EXERCISE DESCRIPTION.
Return, character for character, the part of the data below that opens with the line containing "The height and width of the screenshot is (187, 260)." and closes with the line containing "coord(367,285)", both included.

***

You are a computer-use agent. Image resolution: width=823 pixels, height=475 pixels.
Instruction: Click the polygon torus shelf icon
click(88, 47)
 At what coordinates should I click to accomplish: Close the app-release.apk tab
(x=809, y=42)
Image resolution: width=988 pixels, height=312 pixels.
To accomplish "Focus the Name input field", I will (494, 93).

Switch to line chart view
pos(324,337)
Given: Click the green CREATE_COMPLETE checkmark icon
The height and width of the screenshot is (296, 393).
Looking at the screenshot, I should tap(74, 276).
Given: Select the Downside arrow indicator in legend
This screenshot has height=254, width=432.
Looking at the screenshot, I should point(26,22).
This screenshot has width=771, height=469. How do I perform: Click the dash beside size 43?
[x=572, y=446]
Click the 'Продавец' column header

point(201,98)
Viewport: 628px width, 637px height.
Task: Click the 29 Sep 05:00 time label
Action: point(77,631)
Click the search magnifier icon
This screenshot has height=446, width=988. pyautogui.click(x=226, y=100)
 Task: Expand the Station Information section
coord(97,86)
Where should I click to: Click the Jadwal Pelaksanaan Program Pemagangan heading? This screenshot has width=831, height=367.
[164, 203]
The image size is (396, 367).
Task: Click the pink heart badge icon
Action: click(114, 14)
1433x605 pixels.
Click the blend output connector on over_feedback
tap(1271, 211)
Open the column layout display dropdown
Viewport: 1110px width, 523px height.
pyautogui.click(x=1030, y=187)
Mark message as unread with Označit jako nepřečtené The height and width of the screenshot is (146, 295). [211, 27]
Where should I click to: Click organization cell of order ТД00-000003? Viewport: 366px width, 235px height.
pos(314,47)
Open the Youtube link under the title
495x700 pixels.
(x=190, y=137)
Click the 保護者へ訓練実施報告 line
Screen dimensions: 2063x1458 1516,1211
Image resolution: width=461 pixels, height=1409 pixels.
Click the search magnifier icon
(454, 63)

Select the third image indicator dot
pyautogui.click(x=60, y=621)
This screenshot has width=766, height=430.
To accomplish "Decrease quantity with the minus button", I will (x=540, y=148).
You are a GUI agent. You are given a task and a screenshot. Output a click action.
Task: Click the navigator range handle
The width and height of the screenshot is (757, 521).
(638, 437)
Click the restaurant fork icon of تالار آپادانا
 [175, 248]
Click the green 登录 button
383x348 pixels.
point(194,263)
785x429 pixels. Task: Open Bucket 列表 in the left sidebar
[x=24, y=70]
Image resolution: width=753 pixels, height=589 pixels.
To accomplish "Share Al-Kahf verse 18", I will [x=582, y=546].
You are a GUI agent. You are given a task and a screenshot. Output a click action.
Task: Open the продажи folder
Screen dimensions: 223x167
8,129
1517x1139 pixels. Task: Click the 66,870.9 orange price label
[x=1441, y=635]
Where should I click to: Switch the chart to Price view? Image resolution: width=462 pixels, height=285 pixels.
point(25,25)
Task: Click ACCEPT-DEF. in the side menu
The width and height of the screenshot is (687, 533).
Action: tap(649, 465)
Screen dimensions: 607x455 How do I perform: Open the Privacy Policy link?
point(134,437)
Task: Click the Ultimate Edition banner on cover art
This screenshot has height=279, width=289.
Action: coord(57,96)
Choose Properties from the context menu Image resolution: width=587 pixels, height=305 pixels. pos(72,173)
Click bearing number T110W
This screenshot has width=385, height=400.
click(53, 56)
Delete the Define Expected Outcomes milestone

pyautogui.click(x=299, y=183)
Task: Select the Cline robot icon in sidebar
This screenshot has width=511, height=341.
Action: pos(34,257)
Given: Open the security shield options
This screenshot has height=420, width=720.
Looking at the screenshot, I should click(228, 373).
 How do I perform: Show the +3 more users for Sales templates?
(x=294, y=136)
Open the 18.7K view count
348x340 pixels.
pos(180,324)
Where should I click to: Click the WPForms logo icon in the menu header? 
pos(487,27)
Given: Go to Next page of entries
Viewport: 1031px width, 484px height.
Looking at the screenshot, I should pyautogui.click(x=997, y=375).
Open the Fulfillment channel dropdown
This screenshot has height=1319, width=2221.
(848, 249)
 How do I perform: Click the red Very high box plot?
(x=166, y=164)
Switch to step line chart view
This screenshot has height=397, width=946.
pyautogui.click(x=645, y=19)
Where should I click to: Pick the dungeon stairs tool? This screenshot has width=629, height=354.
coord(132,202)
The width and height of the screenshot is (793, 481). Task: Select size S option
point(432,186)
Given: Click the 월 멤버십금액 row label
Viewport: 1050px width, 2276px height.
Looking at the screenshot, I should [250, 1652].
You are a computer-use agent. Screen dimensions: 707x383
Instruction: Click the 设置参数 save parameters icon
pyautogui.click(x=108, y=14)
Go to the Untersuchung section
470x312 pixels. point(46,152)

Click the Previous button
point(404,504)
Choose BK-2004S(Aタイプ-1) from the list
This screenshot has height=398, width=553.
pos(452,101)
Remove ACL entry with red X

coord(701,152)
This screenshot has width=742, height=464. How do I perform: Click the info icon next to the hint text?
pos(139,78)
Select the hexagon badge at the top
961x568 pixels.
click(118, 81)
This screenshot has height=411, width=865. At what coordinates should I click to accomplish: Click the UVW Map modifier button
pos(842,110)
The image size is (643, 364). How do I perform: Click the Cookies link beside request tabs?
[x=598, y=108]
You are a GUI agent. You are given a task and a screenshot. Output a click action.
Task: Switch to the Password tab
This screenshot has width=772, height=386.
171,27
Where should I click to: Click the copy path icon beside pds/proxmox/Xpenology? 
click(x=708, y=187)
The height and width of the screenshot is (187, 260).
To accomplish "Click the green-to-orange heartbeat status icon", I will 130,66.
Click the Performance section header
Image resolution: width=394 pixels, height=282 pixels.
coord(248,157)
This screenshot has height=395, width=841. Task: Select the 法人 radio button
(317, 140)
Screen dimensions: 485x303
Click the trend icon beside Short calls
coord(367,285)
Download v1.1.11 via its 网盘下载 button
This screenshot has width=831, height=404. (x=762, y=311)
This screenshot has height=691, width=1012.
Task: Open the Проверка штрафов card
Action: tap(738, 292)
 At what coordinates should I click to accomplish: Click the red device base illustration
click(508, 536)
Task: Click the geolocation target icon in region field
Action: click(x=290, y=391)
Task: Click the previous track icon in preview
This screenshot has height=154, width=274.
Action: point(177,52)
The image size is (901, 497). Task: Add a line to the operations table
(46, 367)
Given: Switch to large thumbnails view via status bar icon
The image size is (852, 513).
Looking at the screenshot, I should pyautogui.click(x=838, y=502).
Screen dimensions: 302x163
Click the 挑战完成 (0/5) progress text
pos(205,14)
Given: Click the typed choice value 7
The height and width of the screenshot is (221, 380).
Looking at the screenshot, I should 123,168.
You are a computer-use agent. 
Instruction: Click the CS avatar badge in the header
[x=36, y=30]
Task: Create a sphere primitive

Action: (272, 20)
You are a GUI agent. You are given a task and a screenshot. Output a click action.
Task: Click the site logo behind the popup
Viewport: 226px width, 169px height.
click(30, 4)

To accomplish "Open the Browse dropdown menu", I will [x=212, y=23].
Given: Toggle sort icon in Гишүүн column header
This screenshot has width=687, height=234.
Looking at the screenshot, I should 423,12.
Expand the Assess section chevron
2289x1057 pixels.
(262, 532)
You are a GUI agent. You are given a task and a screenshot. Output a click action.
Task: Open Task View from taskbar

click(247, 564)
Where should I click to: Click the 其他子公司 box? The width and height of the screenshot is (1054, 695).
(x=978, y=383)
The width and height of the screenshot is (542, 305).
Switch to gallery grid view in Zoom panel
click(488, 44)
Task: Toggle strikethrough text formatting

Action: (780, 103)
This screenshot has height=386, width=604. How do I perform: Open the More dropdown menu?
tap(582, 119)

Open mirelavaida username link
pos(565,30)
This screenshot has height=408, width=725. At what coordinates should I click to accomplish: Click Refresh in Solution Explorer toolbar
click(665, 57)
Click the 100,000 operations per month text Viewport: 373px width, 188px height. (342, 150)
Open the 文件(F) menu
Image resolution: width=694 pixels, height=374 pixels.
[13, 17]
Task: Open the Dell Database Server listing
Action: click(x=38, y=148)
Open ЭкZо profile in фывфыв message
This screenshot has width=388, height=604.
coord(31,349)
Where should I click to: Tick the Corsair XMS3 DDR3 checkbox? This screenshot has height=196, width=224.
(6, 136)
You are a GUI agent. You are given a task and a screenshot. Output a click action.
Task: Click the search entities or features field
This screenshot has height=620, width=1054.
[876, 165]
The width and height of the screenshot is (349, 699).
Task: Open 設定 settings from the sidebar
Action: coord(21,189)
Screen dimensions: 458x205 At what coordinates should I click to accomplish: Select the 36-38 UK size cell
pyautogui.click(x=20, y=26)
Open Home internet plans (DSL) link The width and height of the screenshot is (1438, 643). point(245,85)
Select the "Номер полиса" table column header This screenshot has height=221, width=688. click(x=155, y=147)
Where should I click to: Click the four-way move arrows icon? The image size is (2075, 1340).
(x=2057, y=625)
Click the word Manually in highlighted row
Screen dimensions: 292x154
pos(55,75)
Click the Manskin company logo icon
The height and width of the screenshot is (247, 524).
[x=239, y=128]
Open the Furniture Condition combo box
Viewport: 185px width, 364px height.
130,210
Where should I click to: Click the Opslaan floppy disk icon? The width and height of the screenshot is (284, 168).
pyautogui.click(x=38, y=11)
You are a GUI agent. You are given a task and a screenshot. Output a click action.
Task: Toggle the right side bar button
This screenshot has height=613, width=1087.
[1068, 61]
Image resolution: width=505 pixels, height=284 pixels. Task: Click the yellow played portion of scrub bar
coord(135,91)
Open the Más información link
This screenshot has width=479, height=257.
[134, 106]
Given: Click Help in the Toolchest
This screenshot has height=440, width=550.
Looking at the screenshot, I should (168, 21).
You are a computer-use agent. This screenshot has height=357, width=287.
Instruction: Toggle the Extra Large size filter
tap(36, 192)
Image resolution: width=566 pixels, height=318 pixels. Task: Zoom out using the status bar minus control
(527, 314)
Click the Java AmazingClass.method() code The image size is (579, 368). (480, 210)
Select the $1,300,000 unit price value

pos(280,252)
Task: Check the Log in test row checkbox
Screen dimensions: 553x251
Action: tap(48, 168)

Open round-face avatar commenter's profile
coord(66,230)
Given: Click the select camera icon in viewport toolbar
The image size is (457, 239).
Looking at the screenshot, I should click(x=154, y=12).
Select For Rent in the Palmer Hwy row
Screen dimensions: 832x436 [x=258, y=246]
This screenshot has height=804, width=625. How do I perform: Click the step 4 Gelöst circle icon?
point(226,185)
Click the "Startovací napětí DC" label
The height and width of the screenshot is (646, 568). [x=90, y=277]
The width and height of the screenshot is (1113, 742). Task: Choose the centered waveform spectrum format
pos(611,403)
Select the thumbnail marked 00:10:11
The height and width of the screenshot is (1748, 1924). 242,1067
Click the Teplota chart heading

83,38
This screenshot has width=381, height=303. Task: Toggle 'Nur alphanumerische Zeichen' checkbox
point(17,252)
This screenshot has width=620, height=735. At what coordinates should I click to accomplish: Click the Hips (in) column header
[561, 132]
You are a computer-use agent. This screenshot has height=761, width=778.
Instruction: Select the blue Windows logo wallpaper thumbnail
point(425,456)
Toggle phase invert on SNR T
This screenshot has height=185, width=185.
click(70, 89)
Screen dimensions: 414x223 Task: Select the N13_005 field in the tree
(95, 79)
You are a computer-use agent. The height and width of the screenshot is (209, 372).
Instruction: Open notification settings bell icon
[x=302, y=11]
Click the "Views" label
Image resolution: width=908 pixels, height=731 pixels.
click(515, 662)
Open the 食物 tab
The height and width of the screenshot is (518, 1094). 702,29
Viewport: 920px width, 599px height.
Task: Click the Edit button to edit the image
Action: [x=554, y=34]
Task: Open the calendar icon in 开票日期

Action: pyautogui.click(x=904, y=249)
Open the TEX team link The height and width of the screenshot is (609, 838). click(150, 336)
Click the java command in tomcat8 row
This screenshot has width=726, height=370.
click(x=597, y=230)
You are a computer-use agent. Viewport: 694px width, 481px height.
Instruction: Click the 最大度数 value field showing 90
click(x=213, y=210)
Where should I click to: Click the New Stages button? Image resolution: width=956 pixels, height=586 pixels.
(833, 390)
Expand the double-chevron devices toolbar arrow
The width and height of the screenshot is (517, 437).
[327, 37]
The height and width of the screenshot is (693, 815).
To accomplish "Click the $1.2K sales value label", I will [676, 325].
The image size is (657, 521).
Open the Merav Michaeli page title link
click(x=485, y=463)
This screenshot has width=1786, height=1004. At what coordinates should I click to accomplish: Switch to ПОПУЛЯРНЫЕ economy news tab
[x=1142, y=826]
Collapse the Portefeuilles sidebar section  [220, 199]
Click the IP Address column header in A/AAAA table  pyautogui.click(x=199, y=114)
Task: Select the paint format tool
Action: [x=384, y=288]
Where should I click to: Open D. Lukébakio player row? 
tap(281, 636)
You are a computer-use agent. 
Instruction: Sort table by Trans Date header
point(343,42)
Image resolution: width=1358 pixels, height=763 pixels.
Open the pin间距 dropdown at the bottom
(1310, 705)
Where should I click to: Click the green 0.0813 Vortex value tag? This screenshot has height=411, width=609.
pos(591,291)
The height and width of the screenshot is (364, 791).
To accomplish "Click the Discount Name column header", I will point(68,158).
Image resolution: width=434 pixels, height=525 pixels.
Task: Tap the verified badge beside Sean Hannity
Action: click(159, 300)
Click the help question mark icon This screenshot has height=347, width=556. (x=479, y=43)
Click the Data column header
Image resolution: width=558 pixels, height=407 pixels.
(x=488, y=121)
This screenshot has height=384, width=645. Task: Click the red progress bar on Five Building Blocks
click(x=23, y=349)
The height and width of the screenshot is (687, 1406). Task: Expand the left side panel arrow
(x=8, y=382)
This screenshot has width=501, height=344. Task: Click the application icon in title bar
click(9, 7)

***

RESULT OF THIS TASK.
The height and width of the screenshot is (187, 260).
To accomplish "Click the green-to-orange heartbeat status icon", I will 130,66.
Click the Performance section header
Image resolution: width=394 pixels, height=282 pixels.
coord(248,157)
This screenshot has height=395, width=841. Task: Select the 法人 radio button
(317, 140)
Screen dimensions: 485x303
Click the trend icon beside Short calls
coord(367,285)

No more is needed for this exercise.